It’s no longer news that more and more business groups are bypassing the IT department and going ahead with their own to source and deploy technology that support their campaigns.
However, a recent survey by analyst firm IDC points to a growing fundamental rift between how IT managers and business managers view the value of IT organizations to an enterprise company’s big data and data analytics projects.
“Lines of business are taking a lot of the analytics work for business reasons,” said Pamela Prentice, chief research officer at SAS Institute which commissioned the IDC survey.
Business groups have become more enabled while many see IT groups as overburdened with operational projects to be attend adequately to business groups, she said in an interview with online technology publication Computerworld.com.
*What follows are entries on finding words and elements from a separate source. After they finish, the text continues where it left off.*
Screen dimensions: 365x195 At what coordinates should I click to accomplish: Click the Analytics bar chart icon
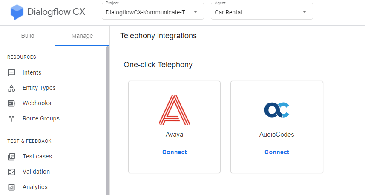pos(11,187)
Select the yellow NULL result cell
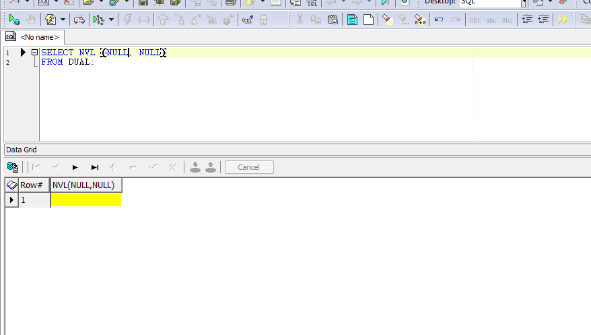Image resolution: width=591 pixels, height=335 pixels. pyautogui.click(x=85, y=200)
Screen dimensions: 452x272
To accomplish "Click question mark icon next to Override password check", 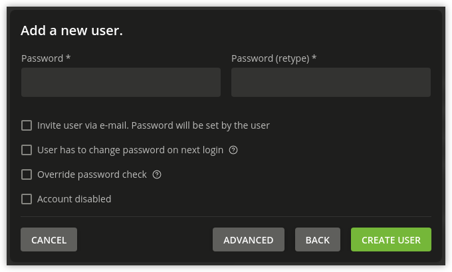I will 157,174.
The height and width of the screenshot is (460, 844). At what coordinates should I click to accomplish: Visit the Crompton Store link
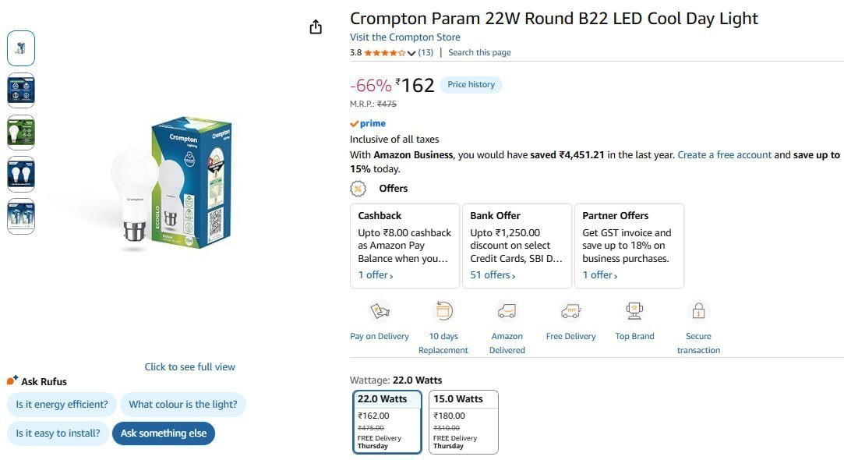click(x=404, y=37)
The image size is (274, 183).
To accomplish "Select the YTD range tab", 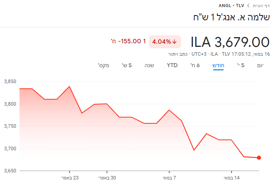I will tap(172, 65).
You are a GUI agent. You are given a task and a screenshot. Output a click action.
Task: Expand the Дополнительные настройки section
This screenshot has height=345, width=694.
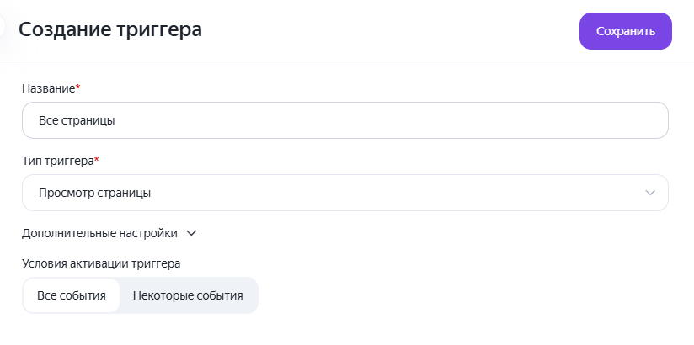pyautogui.click(x=109, y=233)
While IT managers view their departments as enablers, a growing number of business managers see the IT shop as a stumbling block, according to a poll of 578 business executives, managers and IT managers.
As many as four in 10 IT managers identified their departments as primarily responsible for pushing analytics initiatives forward. However, only 25 per cent of business leaders perceived the IT department as the ideal leader of analytic strategies.
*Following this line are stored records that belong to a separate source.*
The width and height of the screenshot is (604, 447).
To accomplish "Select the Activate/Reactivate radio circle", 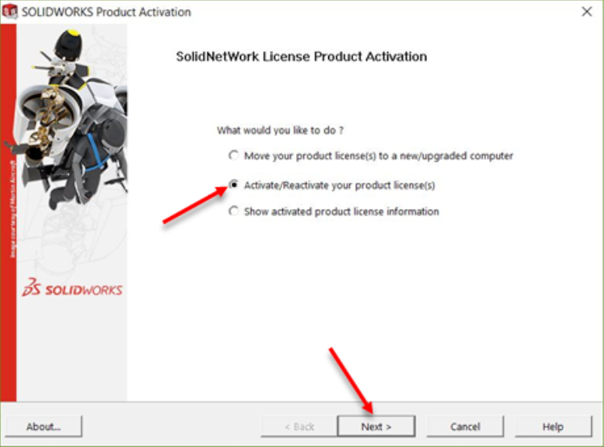I will click(234, 185).
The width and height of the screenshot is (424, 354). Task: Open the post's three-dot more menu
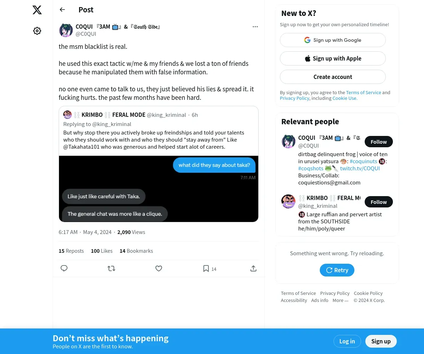pos(255,27)
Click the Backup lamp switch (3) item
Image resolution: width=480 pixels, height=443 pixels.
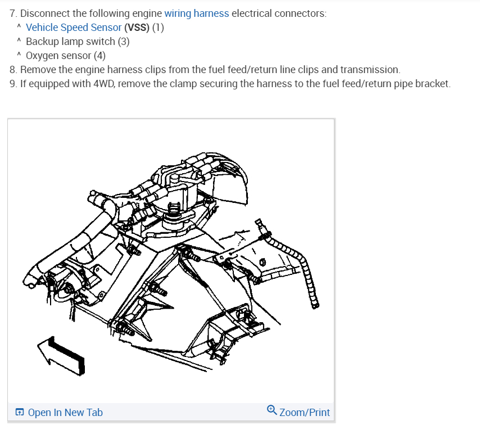[x=78, y=42]
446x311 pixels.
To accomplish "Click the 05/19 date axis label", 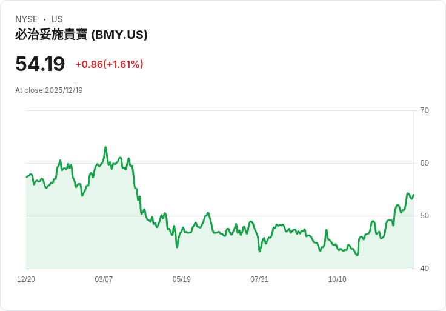I will coord(181,279).
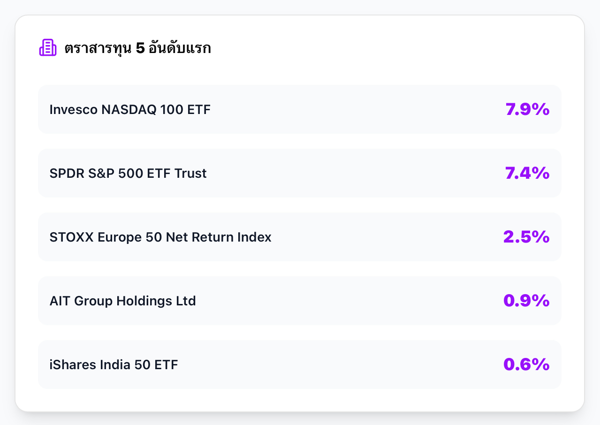600x425 pixels.
Task: Select the empty middle of the STOXX row
Action: [x=385, y=237]
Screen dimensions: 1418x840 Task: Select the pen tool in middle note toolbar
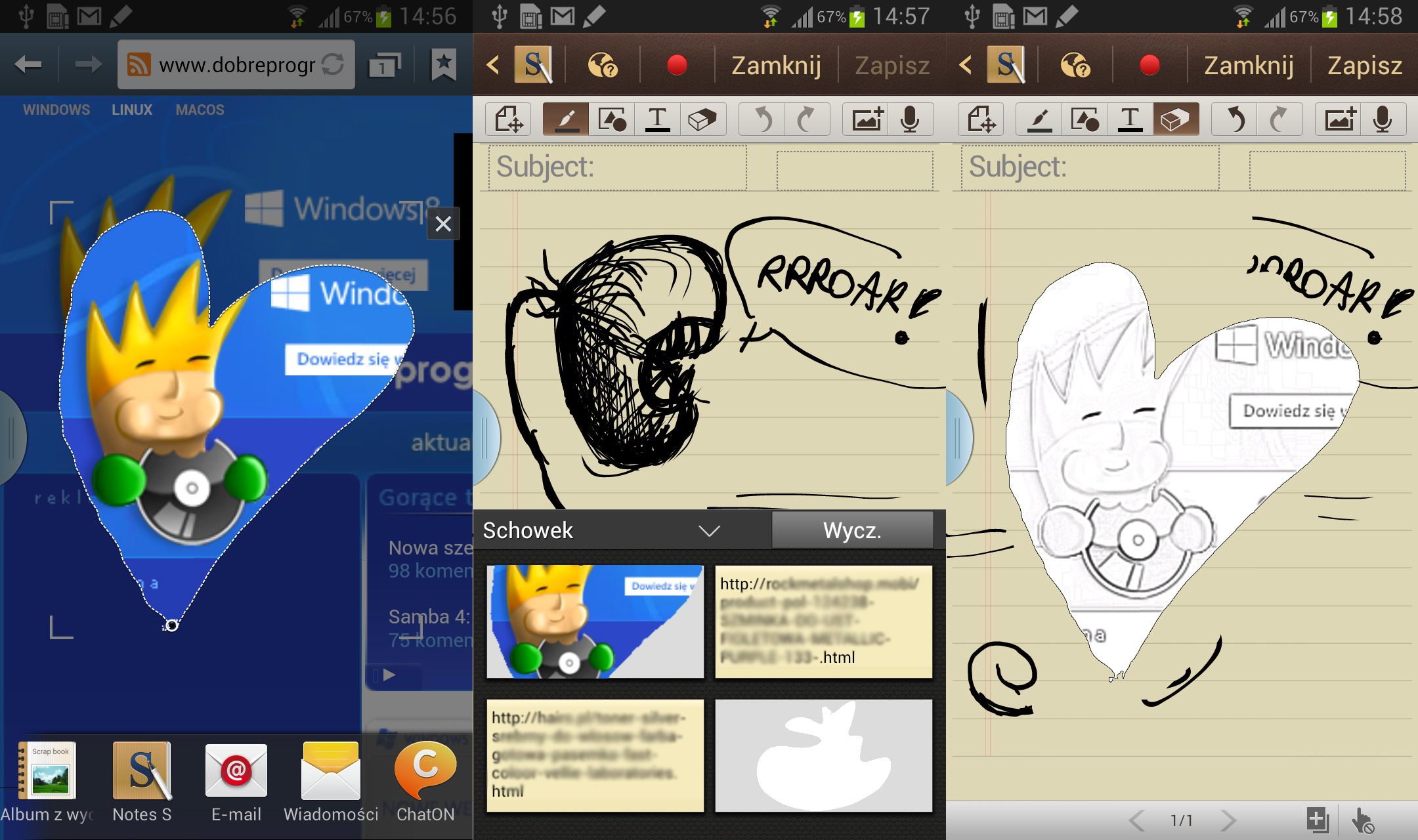(566, 119)
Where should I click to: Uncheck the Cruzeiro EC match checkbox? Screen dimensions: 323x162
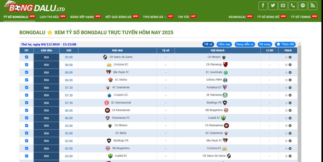(27, 95)
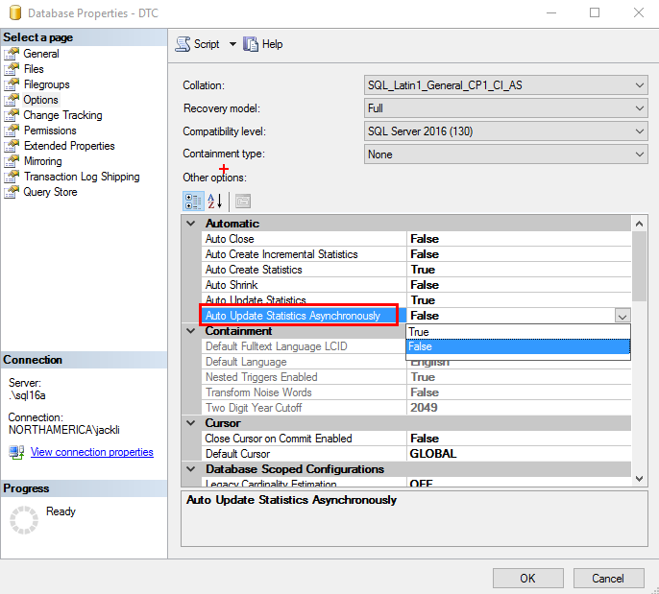Open Script dropdown arrow
Screen dimensions: 659x594
pos(232,44)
About 38 per cent of respondents indicated that the majority of their analytics staff did not come from IT but from a centralized analytics group. Twenty per cent said the analytics group determines the department’s analytics strategy.
IT leaders had a more positive view of their department’s role. About 65 per cent of IT managers indicated they were either “satisfied” or “very satisfied” with existing staff, technology and processes used in analytics projects. Only 57 per cent of business managers shared the sentiment.